When the Essential Science Indicators are updated, once every two months. The event is accompanied with a slew of information from Thomson. When the even more popular database of JCR is updated we don’t receive any information whatsoever.

We have to find out ourselves that the coverage of journals has been expanded, growing from 6166 in the 2006 JCR Science edition to 6417 in the 2007 edition. For the JCR Social Science edition the number of journals covered increased with 97 journals to a total of 1865 journals. Which journals? We are left to guess for ourselves. Some Spanish journals they have worked out.
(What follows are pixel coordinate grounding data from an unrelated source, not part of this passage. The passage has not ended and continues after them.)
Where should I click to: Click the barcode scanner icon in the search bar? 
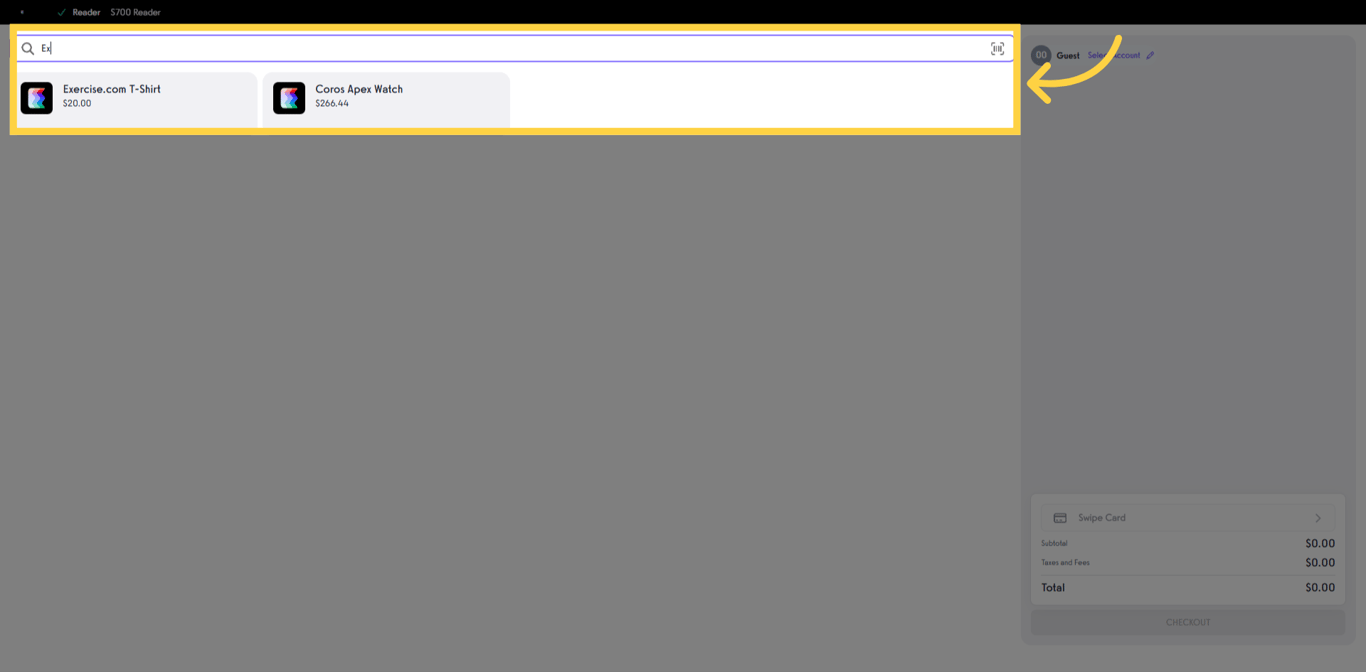pos(997,47)
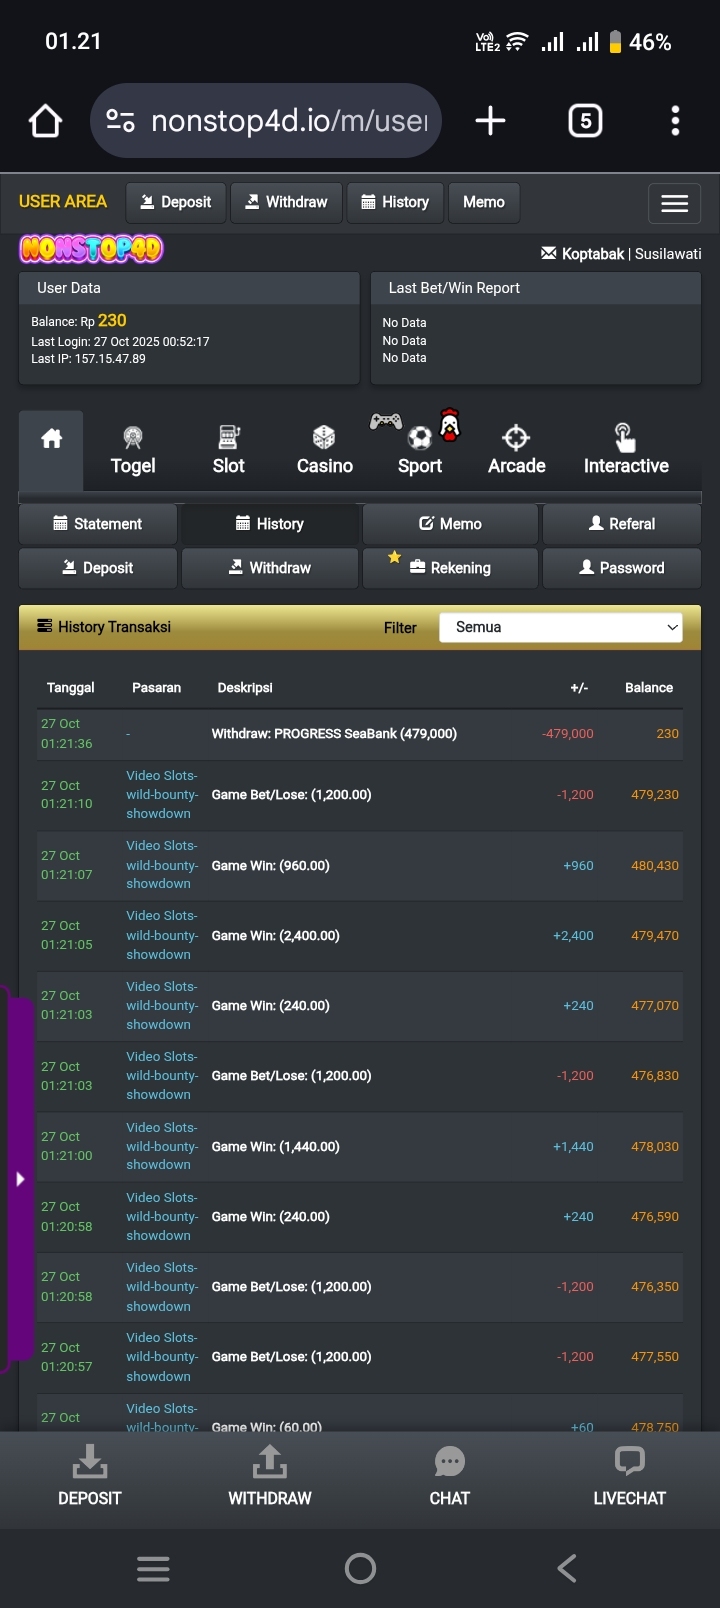Image resolution: width=720 pixels, height=1608 pixels.
Task: Open the browser three-dot menu
Action: (675, 122)
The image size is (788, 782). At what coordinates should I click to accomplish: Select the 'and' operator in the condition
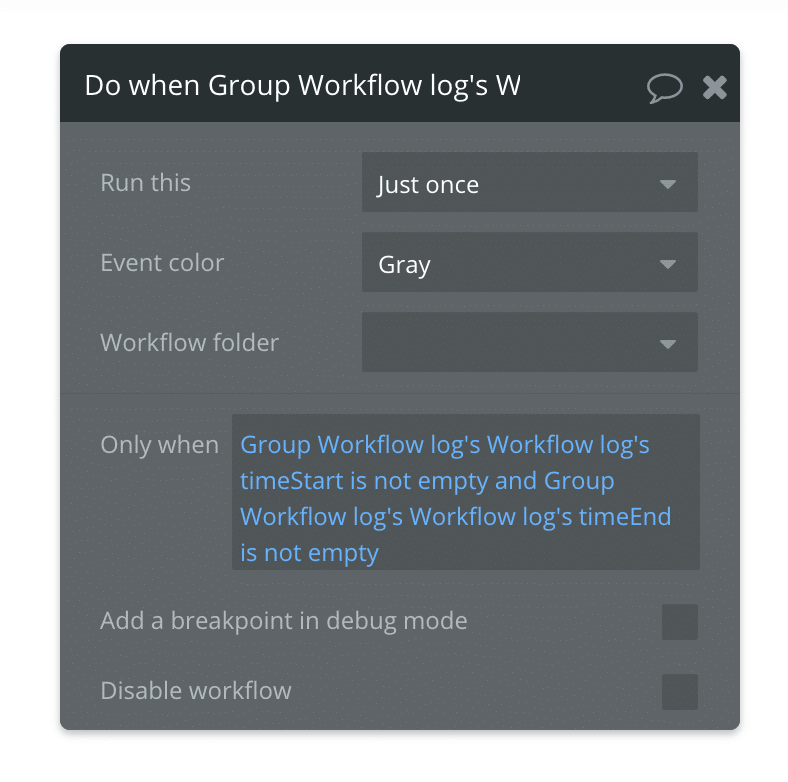tap(516, 481)
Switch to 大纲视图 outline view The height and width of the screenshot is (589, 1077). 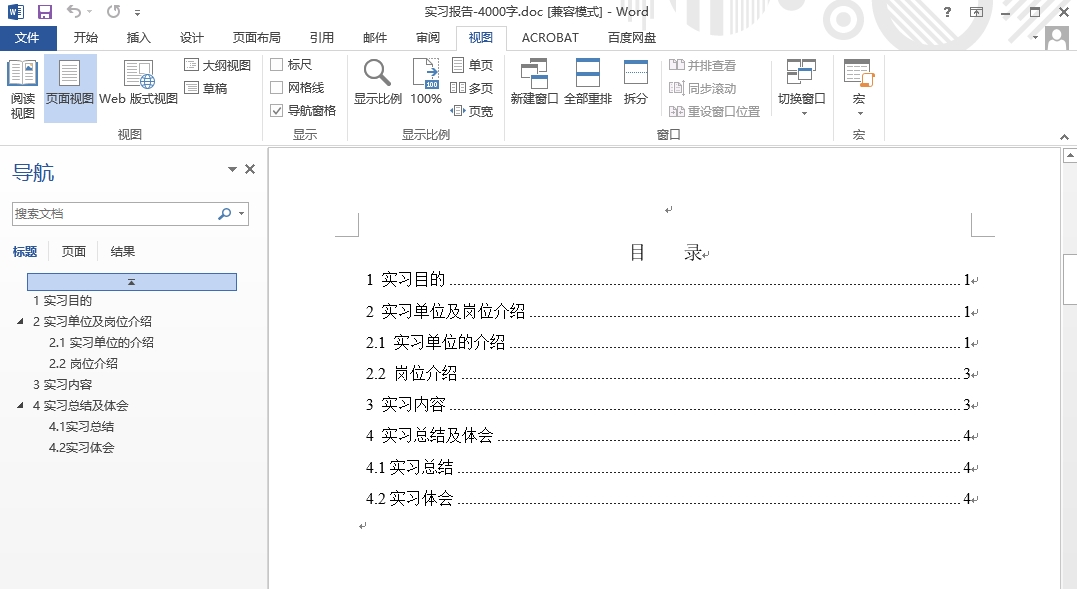(218, 65)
Thomson Reuters Scientific knows, but they haven’t told us (yet). Some journals have been dropped from the list. We only have to find out ourselves which ones. The increase in journals this year is only a prelude to the increase which we might expect next year since they have included some 700 new regional journals in Web of Science.

I might be mistaken, but at first sight there must be some interesting news worthy facts in the yearly update of JCR. Worthy of informing at least your subscribing librarians, who can on their turn inform their users. We want to inform our users on these events. We are more than willing to promote your products. Thomson, you can facilitate this work a whole lot better, but you should inform us a whole lot better than this.
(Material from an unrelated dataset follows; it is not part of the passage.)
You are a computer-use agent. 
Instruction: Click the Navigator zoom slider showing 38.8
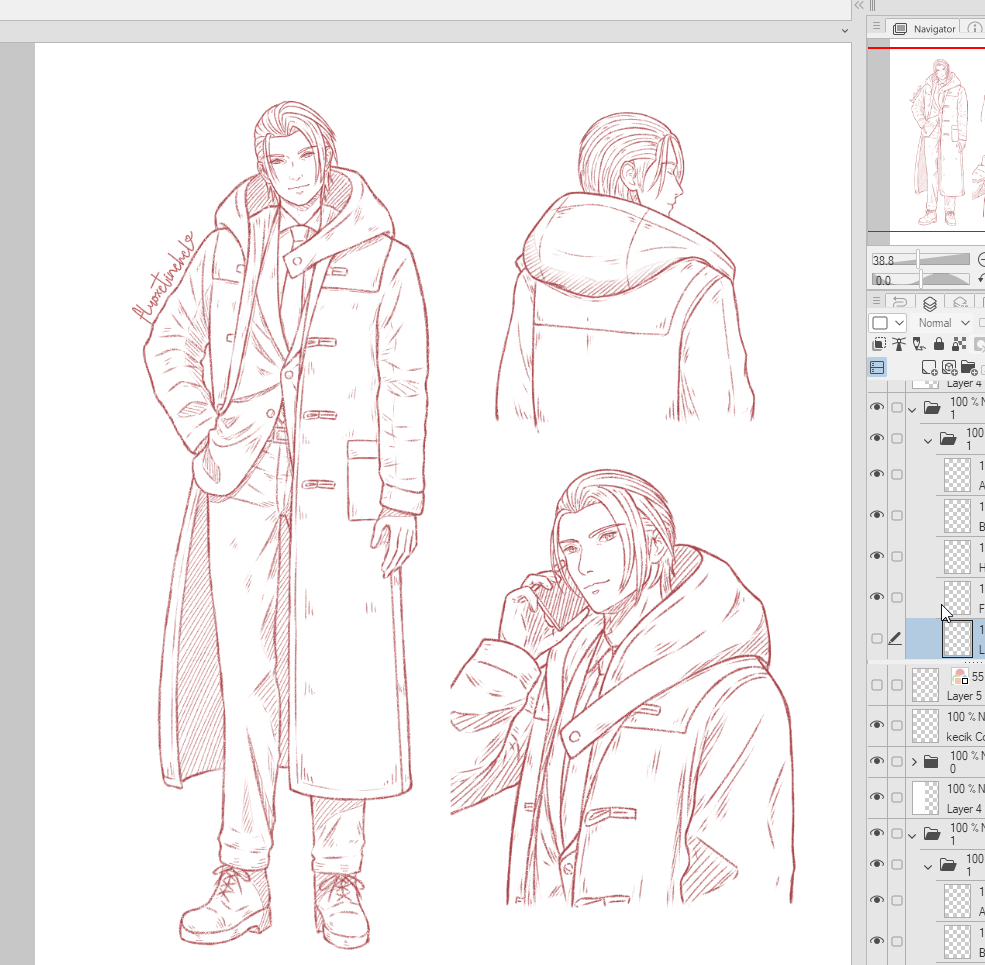pos(920,260)
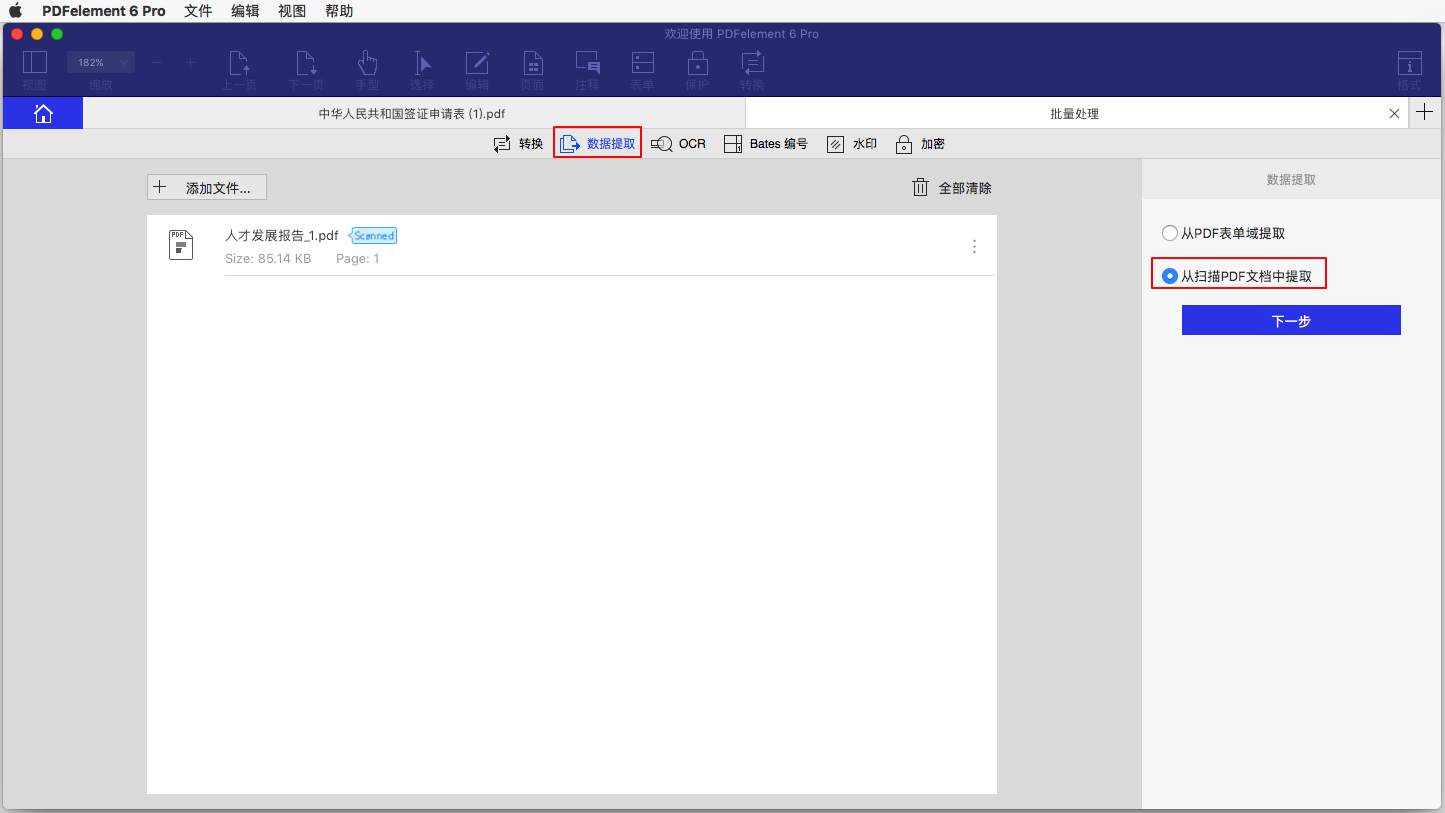
Task: Open the 182% zoom level dropdown
Action: [100, 61]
Towards a publication strategy

This afternoon we had the opportunity to inform some of our participants in the Graduate School of VLAG on the procedures in the preparation of the external peer review which will take place next year. The first part of our presentation was, on my part, quite straight forward explaining the details of the bibliometric analysis which is part of the self assessment in preparation of the external peer review.

The second part of our presentation,  presented by Marianne, was much more speculative. Perhaps more interesting. It dealt with the opportunities to enhance your publication impact. There are no hard guidelines on this subject whatsoever. We had to strech our imagination to the limit, but I think we found quite a balanced set of rules to set out for our audience.